To hear former Massachusetts governor Mitt Romney tell it, the problem with President Obama is that he’s incompetent.
Not a bad person. Just bad at his job. A new hire that didn’t work out.
To hear former Massachusetts governor Mitt Romney tell it, the problem with President Obama is that he’s incompetent.
Not a bad person. Just bad at his job. A new hire that didn’t work out.
“I think he’s a nice guy. I’m sure he loves the country and wants it to do well,” Romney told a crowd in New Hampshire earlier this month. “I just don’t think he understands the principles that make us who we are.’’
To hear former House speaker Newt Gingrich (Ga.) tell it, however, Obama is actually quite competent. But that’s the problem: Gingrich says Obama is a leftist “radical,” using his considerable political skills to undermine treasured American values.
He’s so good, Gingrich warns, that only another skilled politician can beat him.
By which he means: me.
“Who do you think could go on that platform against Barack Obama and effectively articulate your values, defend your beliefs and communicate his failures without flinching?” Gingrich asked a crowd in Iowa. In case the answer wasn’t clear, he added: “Almost everybody seems to think that I’m a more effective debater than Mitt Romney .”
In their disparate portraits of Obama, the GOP’s two leading candidates have revealed something important about themselves.
Romney is trying to reach a general-election audience, including many people who voted for Obama in 2008 and still like him personally.

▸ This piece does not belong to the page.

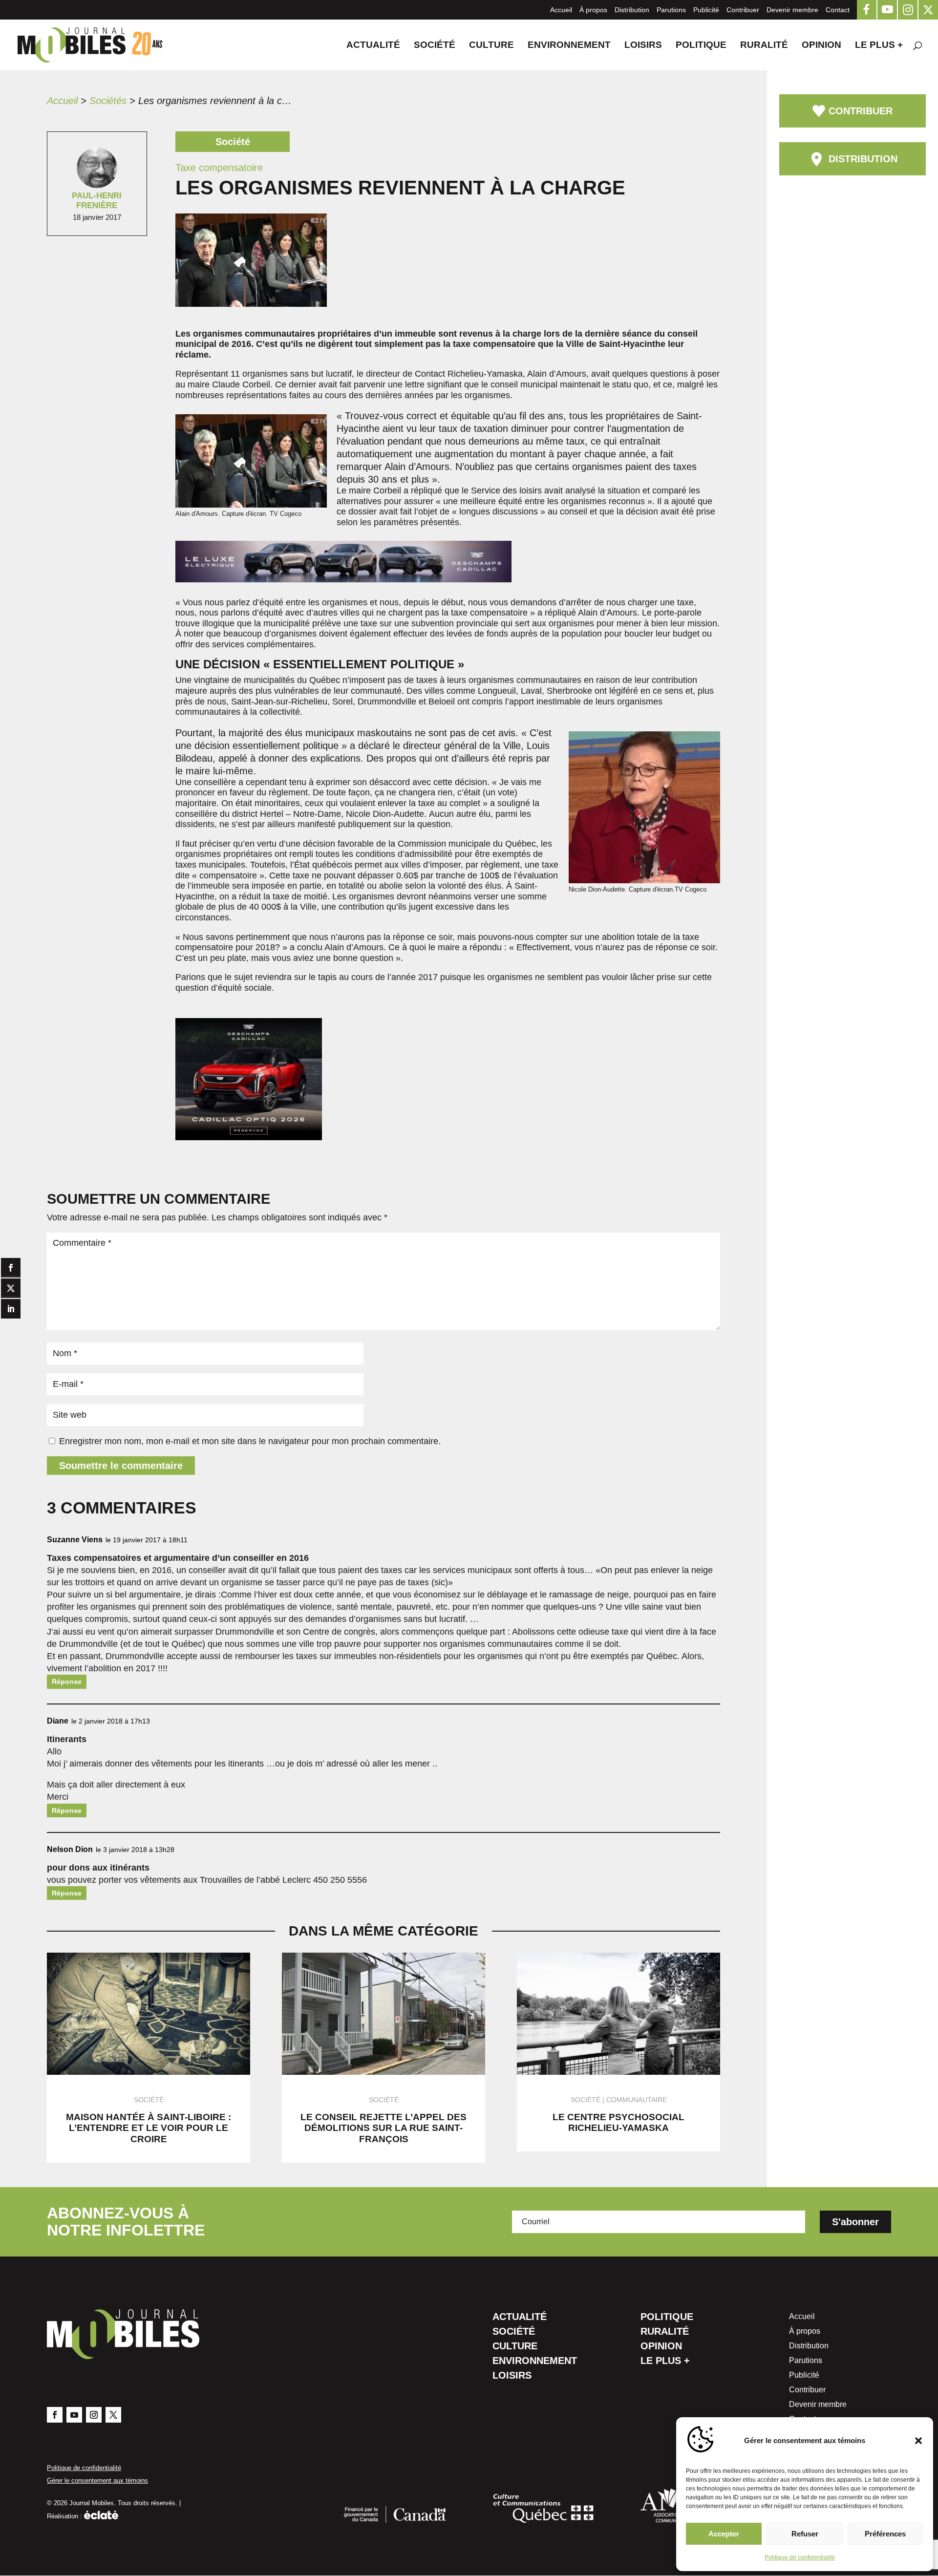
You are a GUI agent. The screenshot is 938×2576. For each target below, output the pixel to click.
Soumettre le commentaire (121, 1465)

So he casts the president as an honest mistake, a low performer who simply needs to be replaced.
Gingrich, by contrast, is aiming at a Republican primary electorate that never liked Obama much to begin with. So he portrays the president as the representative of a whole poisoned way of thinking: an adversary who needs to be not just defeated, but repudiated.
Saturday’s results in South Carolina — and Romney’s own recent shifts toward more belligerent language — seem to indicate that Gingrich’s approach might be working better now.
“When Romney attacks Obama, he says, you know, ‘He said he was going to create jobs. And he didn’t. He’s lost jobs. He said he was going to do this, and he didn’t.’ It’s very operational,” said Lynn Vavreck, a professor at UCLA who studies presidential campaigns.
“Gingrich is basically saying that, ‘This is a war for the future of America, between my vision and Obama’s vision,’” Vavreck said. “And that, I think, is a much better message than the Romney message.”
The difference starts, most likely, in the minds of the two candidates. Romney, a longtime chief executive officer, seems to imagine that voters will see this election as a choice of two job applicants.
He opened his campaign, then, with an attack on the other guy’s resume.
“Barack Obama has failed America,” Romney said when he announced his candidacy in June. Then Romney listed all the data that proved it: unemployment still up, home prices still falling, foreclosures still too high.
“Mr. President, you’ve had your chance,” Romney said.
Romney has also attacked Obama for being weak in foreign-policy tussles with Iran and Russia. He also has accused the president for looking to the social-welfare states of European countries for inspiration — trying to turn the United States “into a European-style entitlement society.”